Según de Maistre, «una constitución que está hecha para todas las Naciones no está hecha para ninguna, es una pura abstracción». ¿Qué sería, según él, la auténtica Constitución de un orden social?:

«¿Qué es una constitución? ¿No es la solución del problema siguiente? Dadas la población, las costumbres, la religión, la situación geográfica, las relaciones políticas, la riqueza, las buenas y las malas cualidades de una cierta Nación, encontrar las leyes que le convengan».

Ibíd., p. 67

Así, según de Maistre, las leyes deberían ser una codificación de las costumbres más exitosas cristalizadas por la tradición en cada sociedad.

En el presente quizá resulte difícil encontrar representantes tan lúcidos como de Maistre del pensamiento reaccionario. Sin embargo, estos planteamientos siguen teniendo efectos políticos a día de hoy. Por ejemplo, se puede considerar como un planteamiento de esta índole el intento de impedir, por parte de instituciones eclesiásticas, que se enseñen en las escuelas los principios fundamentales de la ciudadanía. Asimismo, el auge de partidos de extrema derecha en el panorama político europeo representa el avance de quienes sostienen que las leyes de cada país deben, ante todo, nutrirse de las costumbres, la religión, el modo de vida y las buenas o malas cualidades de esa nación y, por lo tanto, deben excluir a quienes no comparten esas costumbres, esa religión o esas cualidades. Aunque muy probablemente, estos problemas que mencionamos sean, en el fondo, más complejos.

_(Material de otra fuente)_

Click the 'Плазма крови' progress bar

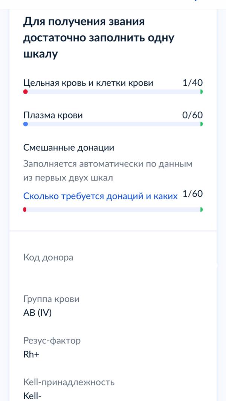[x=113, y=124]
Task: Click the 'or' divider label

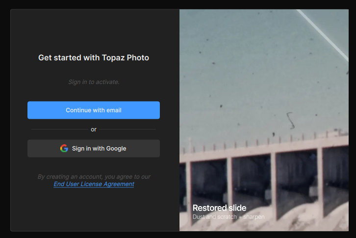Action: coord(94,130)
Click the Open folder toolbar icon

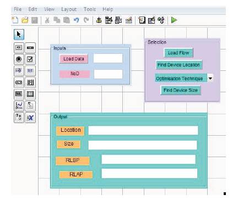tap(25, 20)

La solución a nuestros problemas de convivencia tiene que venir, al menos para la filosofía, de una búsqueda colectiva -entre todos- y desinteresada del bien común, de la verdad común.

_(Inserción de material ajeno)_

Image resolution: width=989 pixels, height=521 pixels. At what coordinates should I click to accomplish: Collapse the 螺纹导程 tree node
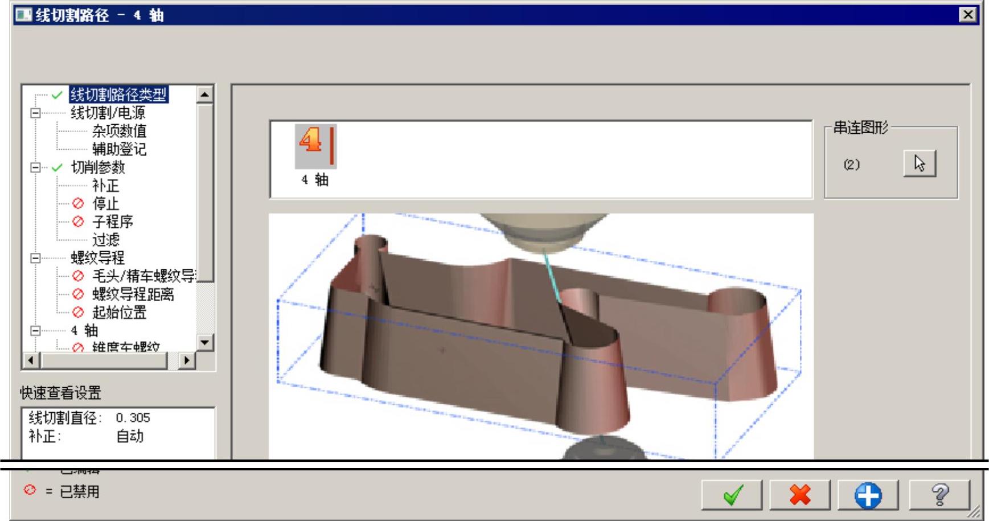[x=35, y=258]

Actividades de comprensión de los apuntes:

  • ¿Según lo estudiado en el tema, ¿cuáles eran los usos de la palabra en Grecia? ¿Cuál fue la actitud de Sócrates, Platón y Aristóteles en relación al uso de la palabra? ¿Y la de los sofistas?
  • ¿Qué resulta peligroso de la filosofía y por qué?
  • ¿Qué es lo esencial del texto de Plutarco leído en este tema y cuáles son sus implicaciones?
  • ¿Qué significa «Estado de derecho»? 
  • Conforme a lo explicado, ¿cuál es la relación entre razón, libertad y verdad?
  • Conforme a lo explicado, ¿qué es la justicia?
  •  ¿Cuál es la diferencia entre «esto me gusta» y «esto es bello»? ¿Cómo nos sentimos ante las cosas bellas y qué implica eso?
  • ¿Qué crítica fundamental se hace desde el pensamiento reaccionario al proyecto ilustrado de articular una sociedad sobre la base de principios racionales?